Nel libro c’è un’idea centrale: non ci sono protagonisti, e tanto meno un protagonista. Livio non parla mai di sé, né in prima né in terza persona. Non ne sente il bisogno, perché è entrato talmente dentro alla storia che racconta da identificarsi con essa. La guerra partigiana ha anche quest’altro carattere, di essere un’impresa collettiva e anonima. Se c’è un protagonista, questo è la «gente» (anche «popolo» è parola troppo solenne e in fin dei conti enfatica). Dominante e illuminante ancora una volta è l’idea morale che sta dietro al comportamento degli uomini che agiscono in quel modo, vivono quell’insolita vita, combattono e muoiono, per aver fatto una scelta di cui ciascuno porta su se stesso tutta intera la responsabilità: una di quelle idee morali, che poi permettono, a cose fatte, di dare un senso alla storia, e quindi di parlare sensatamente di grandezza e di decadenza delle nazioni, di svolte, di ritorni, di salti in avanti o di arretramenti.
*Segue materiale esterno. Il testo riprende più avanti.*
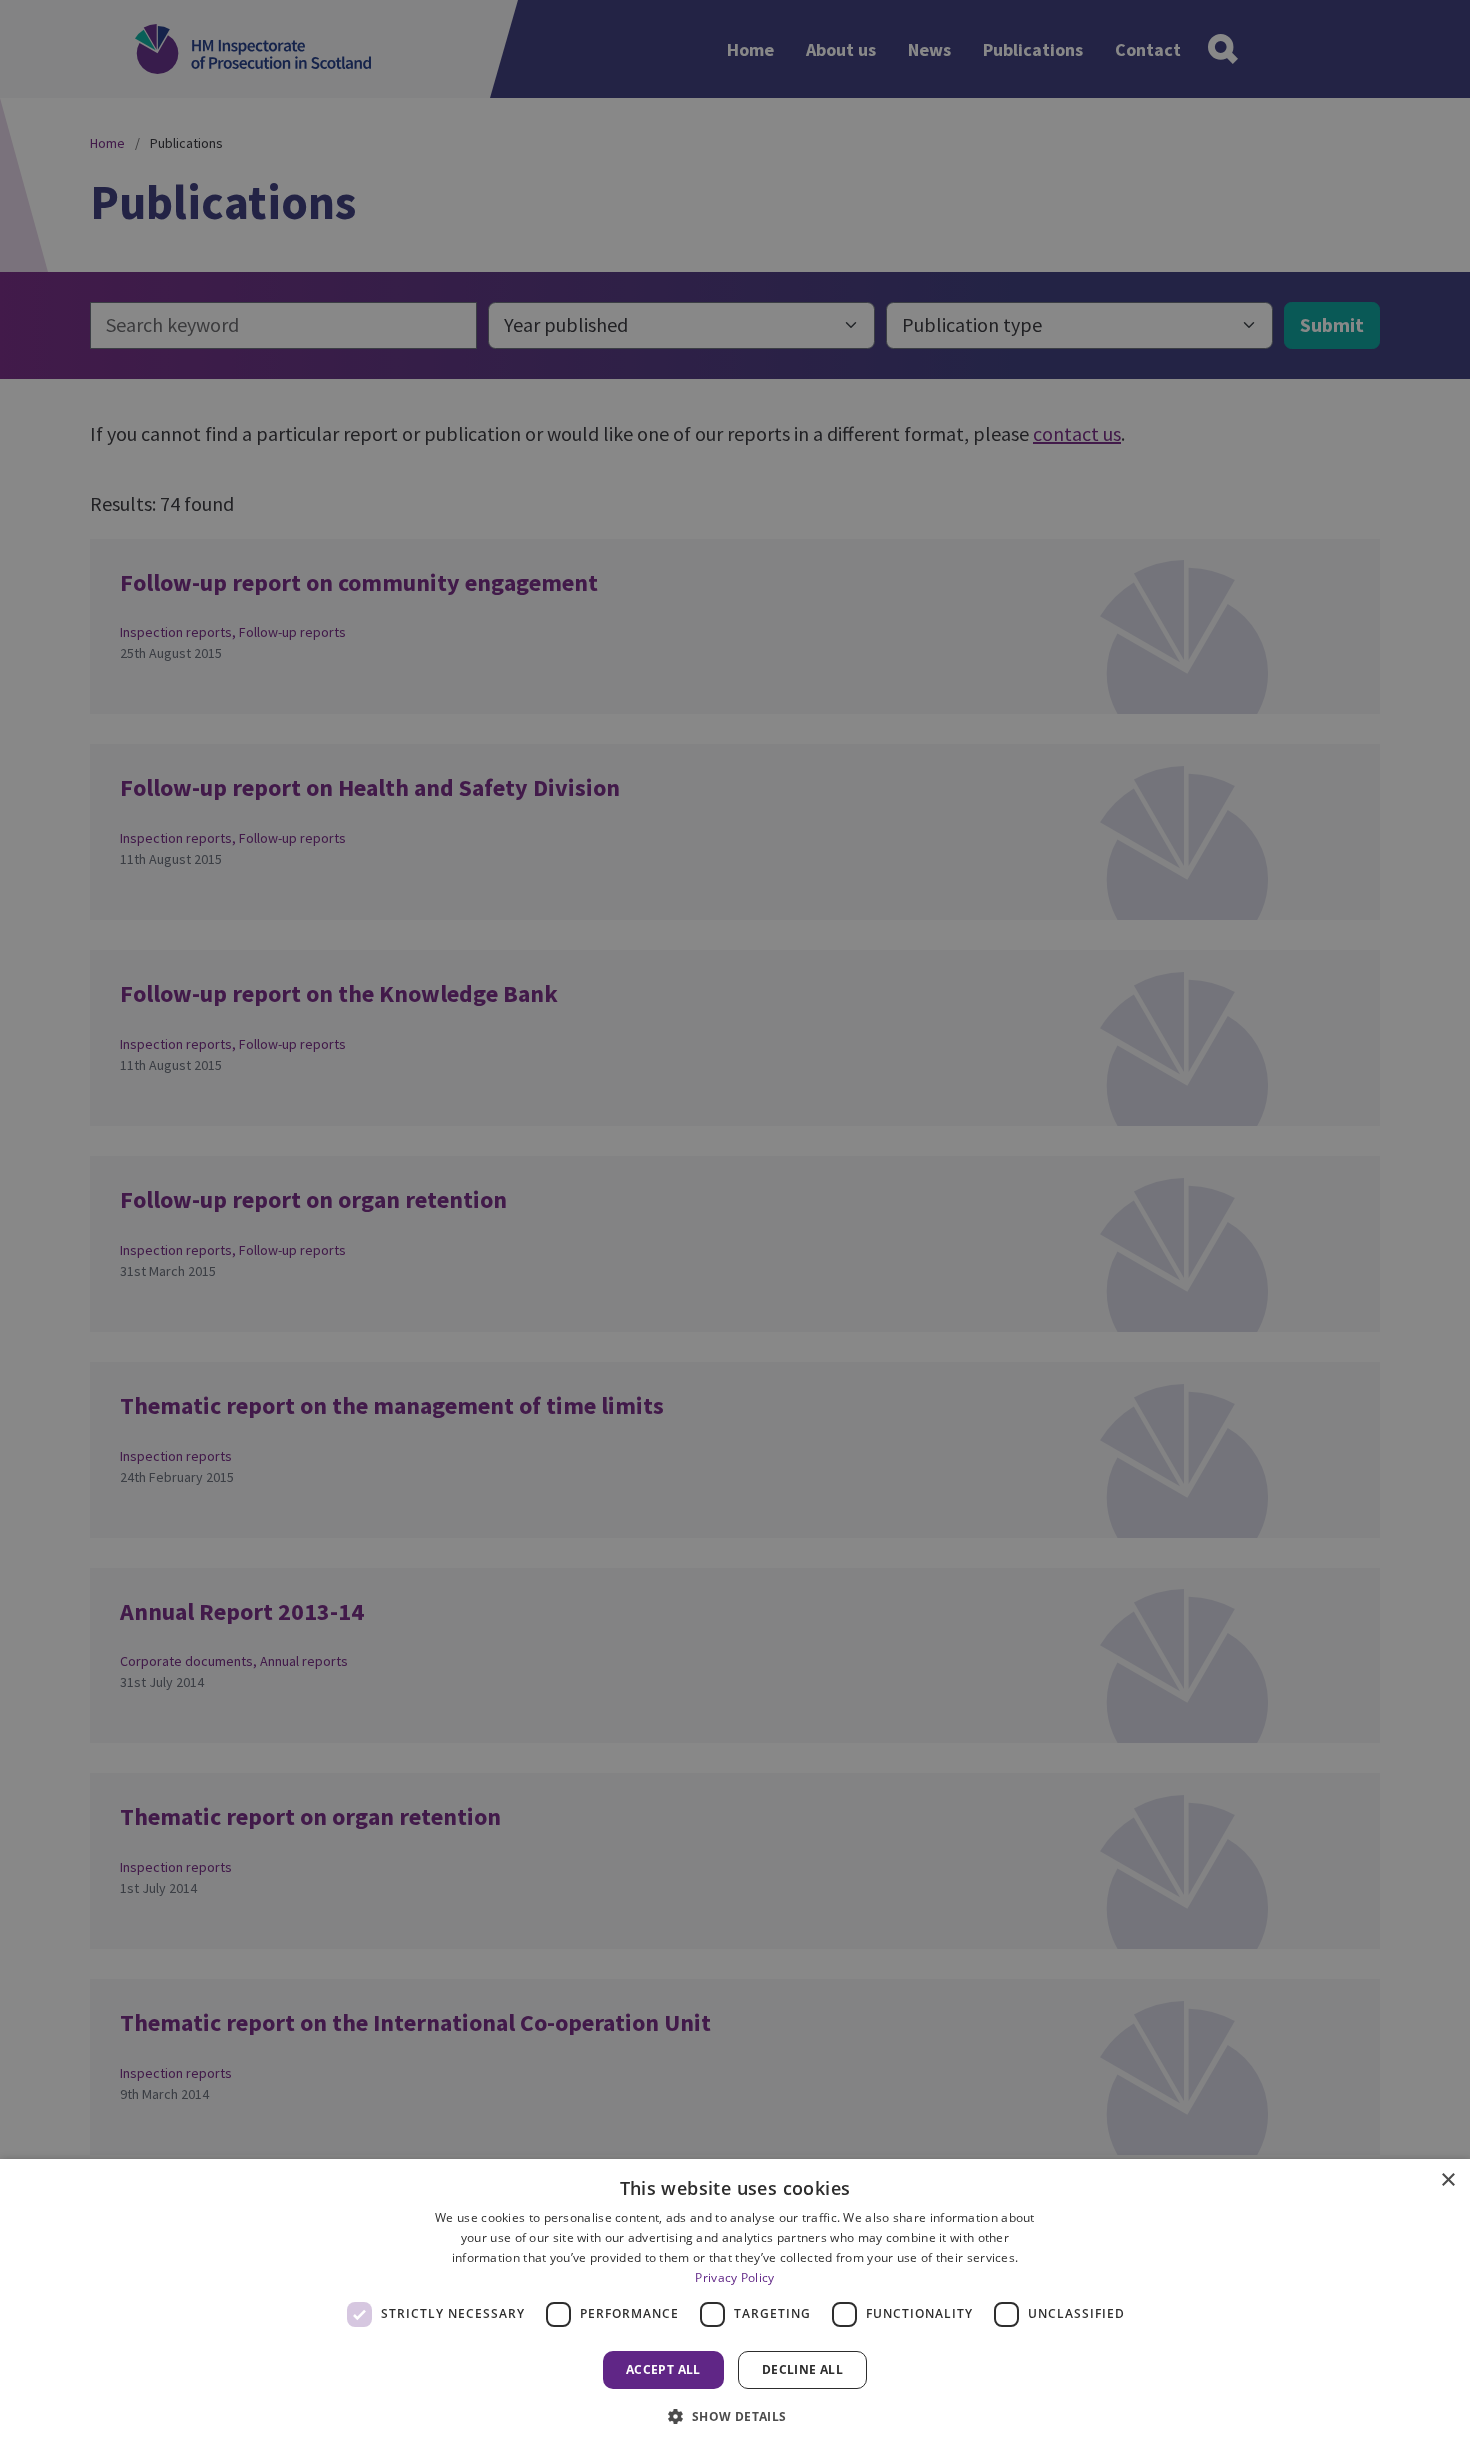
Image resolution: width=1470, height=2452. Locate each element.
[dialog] (735, 2305)
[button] (734, 2416)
Eppure, con tutto quel parlare di politica, Livio non è un politico: la politica di cui parla tutti i giorni coi suoi compagni non ha niente a che vedere con la politica dei politici. Prima dei «venti mesi» Livio era avvocato; dopo i venti mesi torna a fare l’avvocato, salvo il breve periodo della Consulta. In una lettera a un amico tre anni dopo (30 novembre 1948), scrive così: «Nella mia vita, c’è stata una grande vacanza: ed è stato il partigianato, venti mesi di virile giovinezza, sradicato davvero, e staccato da ogni vecchia cosa». Certo, egli ha la coscienza di partecipare a un grande evento, a un’impresa eccezionale, a una giornata straordinaria. Ma siccome sa pure che non basta vincere la guerra per ottenere un nuovo assetto politico, non cede alle generose ma fatue illusioni dei più. Quando nel 1947 pronuncia due discorsi a Cuneo, l’uno in occasione della consegna della medaglia d’oro al gonfalone della città, il secondo in occasione della visita ufficiale di Luigi Einaudi, presidente della Repubblica,[1] il tempo delle «grandi speranze» è ormai esaurito, e il suo distacco dalla politica militante definitivamente compiuto: all’«entusiasmo morale» è subentrato il fastidio per lo stato di compromesso tra il vecchio e il nuovo, cui si sente ormai completamente estraneo: «Quelle forze, che credevamo di aver per sempre debellato, e verso cui abbiamo avuto il torto di essere stati troppo indulgenti, son sempre vive, e rialzano la testa, e cercano baldanzosamente la loro rivincita».

[…]

Livio non è un uomo di molte parole: il che non vuol dire che sia soltanto un uomo di azione. È un uomo di riflessione e di azione, di un’azione che nasce da una forte consapevolezza del fine da raggiungere, da una volontà razionale. Del resto, senza un’idea dominante, senza un principio di organizzazione, senza un calcolo rigoroso del rapporto tra fini e mezzi, le bande non avrebbero potuto durare; e invece durarono tra grandi difficoltà, e attraverso vicende di terrore e di sangue, sino ai giorni dell’insurrezione che le condusse a sfilare, alla fine di aprile del 1945, con Livio alla testa, nella Torino liberata. Una volontà razionale sorretta da un carattere fermo, da una tenacia che rasenta l’ostinazione, da una meticolosità nella predisposizione dell’azione che può essere scambiata per pedanteria. L’unico vocabolo del gergo militaresco che Livio accoglie nel suo linguaggio è lo pseudonimo che talvolta si attribuisce: «piantagrane». Un piantagrane ma insieme un risvegliatore: due qualità opposte, generalmente incompatibili, che riunite insieme fanno i personaggi straordinari adatti a tempi straordinari. La Resistenza fu il tempo, dice lo steso Livio, in cui «le teste quadre seppero essere anche calde e lanciarsi con impeto in una guerra che esigeva anche, e in sommo grado, entusiasmo e fantasia».

[…]

Se in una società sempre più corrotta e volgare come la nostra, abbiamo ancora ragione di guardare al passato e di trarne un conforto, questo passato è la resistenza viva, non quella imbalsamata, la resistenza incompiuta o interrotta o rinviata o spezzata, come meglio la si voglia chiamare, la resistenza come impeto, come «conato», destinata, come tutti i conati, a indicare una meta ideale più che non a prescrivere un risultato (ma la storia è fatta così e non possiamo cambiarla), con tutte le sue debolezze e le sue speranze, con la sua nobiltà, con i suoi ardimenti, i suoi sacrifici, le sue «pene oscure» (queste parole sono di Nuto Revelli), di cui queste pagine sono una cronaca appassionata e fedele.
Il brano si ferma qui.